[Source data]

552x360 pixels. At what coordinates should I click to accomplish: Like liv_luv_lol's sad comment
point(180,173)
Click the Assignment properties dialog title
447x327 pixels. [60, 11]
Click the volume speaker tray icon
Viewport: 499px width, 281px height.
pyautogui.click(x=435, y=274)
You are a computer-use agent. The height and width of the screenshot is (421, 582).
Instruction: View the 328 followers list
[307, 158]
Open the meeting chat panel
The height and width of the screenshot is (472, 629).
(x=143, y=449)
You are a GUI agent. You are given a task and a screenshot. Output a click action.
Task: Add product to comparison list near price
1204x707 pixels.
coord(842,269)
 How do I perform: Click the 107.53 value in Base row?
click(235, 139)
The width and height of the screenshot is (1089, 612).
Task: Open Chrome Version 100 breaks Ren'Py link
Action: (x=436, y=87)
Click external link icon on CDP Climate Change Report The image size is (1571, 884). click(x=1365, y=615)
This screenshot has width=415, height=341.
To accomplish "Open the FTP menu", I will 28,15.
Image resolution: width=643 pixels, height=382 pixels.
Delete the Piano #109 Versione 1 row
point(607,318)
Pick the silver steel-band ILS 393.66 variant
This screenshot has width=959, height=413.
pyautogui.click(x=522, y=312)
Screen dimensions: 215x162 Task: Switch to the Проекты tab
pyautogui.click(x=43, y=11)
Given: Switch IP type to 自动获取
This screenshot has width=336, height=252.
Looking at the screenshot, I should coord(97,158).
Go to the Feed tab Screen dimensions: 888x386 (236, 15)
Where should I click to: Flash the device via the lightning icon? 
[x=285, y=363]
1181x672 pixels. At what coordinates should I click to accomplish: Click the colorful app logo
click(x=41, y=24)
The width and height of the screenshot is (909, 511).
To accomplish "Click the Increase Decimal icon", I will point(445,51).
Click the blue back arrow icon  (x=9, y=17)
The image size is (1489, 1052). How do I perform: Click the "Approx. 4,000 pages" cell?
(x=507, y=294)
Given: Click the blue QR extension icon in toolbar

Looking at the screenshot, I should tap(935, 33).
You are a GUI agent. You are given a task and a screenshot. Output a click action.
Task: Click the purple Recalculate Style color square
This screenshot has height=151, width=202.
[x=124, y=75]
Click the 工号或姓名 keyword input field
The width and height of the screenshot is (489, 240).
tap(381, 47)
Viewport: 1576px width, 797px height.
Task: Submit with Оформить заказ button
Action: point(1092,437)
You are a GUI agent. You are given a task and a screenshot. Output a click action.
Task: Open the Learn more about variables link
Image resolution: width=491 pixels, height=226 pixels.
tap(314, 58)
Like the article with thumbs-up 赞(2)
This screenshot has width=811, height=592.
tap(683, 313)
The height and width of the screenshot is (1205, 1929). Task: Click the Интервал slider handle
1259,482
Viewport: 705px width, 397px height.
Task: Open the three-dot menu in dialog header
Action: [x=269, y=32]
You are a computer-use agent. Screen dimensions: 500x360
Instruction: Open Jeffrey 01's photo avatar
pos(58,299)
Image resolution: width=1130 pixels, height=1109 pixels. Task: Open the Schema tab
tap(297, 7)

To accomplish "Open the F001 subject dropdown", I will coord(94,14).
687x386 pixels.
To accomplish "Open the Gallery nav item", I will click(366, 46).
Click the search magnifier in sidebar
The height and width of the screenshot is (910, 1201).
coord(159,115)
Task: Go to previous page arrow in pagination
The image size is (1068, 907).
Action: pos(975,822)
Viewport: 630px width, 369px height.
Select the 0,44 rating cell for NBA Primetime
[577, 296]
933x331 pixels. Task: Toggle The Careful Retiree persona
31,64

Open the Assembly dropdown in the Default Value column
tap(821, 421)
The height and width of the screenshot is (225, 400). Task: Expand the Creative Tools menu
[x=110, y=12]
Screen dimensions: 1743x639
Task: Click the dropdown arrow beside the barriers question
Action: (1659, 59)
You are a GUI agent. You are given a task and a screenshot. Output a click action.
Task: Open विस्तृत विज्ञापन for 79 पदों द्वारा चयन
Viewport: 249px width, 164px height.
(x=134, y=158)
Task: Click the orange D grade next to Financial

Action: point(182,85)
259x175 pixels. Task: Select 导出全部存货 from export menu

● YOUR GOAL: Could you retype everything in the records from the line containing "You are a computer-use agent. The" down to the line containing "pyautogui.click(x=522, y=312)", both included, character for character?

● ANSWER TO THE EXERCISE:
You are a computer-use agent. The height and width of the screenshot is (421, 582).
Instruction: View the 328 followers list
[307, 158]
Open the meeting chat panel
The height and width of the screenshot is (472, 629).
(x=143, y=449)
You are a GUI agent. You are given a task and a screenshot. Output a click action.
Task: Add product to comparison list near price
1204x707 pixels.
coord(842,269)
 How do I perform: Click the 107.53 value in Base row?
click(235, 139)
The width and height of the screenshot is (1089, 612).
Task: Open Chrome Version 100 breaks Ren'Py link
Action: (x=436, y=87)
Click external link icon on CDP Climate Change Report The image size is (1571, 884). click(x=1365, y=615)
This screenshot has width=415, height=341.
To accomplish "Open the FTP menu", I will 28,15.
Image resolution: width=643 pixels, height=382 pixels.
Delete the Piano #109 Versione 1 row
point(607,318)
Pick the silver steel-band ILS 393.66 variant
This screenshot has width=959, height=413.
pyautogui.click(x=522, y=312)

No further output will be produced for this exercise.